DATA IN THIS EXERCISE:
== == ==

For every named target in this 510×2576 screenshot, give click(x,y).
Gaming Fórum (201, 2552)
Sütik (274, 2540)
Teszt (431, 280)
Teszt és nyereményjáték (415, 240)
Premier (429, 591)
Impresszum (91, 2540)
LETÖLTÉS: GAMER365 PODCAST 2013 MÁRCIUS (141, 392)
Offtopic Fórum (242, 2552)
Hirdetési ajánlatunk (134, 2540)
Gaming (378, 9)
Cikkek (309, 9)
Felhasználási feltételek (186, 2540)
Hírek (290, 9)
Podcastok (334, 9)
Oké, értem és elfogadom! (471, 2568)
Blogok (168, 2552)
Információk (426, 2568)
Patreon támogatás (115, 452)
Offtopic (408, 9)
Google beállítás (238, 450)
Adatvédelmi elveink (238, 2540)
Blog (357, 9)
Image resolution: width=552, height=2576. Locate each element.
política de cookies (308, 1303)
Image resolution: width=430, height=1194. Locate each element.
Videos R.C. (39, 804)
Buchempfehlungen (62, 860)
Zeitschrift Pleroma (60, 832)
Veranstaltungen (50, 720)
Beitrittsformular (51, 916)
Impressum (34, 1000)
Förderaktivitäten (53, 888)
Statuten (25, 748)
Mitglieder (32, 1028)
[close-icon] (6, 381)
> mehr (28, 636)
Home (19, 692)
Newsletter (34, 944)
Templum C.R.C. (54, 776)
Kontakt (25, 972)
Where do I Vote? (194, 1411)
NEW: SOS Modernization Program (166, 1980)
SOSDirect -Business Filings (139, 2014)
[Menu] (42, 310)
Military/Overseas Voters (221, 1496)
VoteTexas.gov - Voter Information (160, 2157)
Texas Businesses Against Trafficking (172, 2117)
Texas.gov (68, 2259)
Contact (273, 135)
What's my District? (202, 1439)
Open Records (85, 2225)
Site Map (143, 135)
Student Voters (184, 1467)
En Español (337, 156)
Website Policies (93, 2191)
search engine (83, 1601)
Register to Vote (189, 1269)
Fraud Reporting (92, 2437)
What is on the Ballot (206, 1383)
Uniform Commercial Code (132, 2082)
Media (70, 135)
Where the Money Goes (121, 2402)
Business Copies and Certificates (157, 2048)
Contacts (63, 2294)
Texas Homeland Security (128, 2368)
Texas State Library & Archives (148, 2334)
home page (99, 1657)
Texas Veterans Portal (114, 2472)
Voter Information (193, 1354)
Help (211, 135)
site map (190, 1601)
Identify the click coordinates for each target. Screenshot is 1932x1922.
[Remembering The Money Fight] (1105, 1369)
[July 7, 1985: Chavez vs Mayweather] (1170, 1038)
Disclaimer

== == ==

WHAT YOU NEED TO DO: Only lines with the word "Locate" should be collected from the material.

YOUR SOLUTION:
Image resolution: width=552, height=2576. Locate each element.
Image resolution: width=430, height=1194. Locate each element.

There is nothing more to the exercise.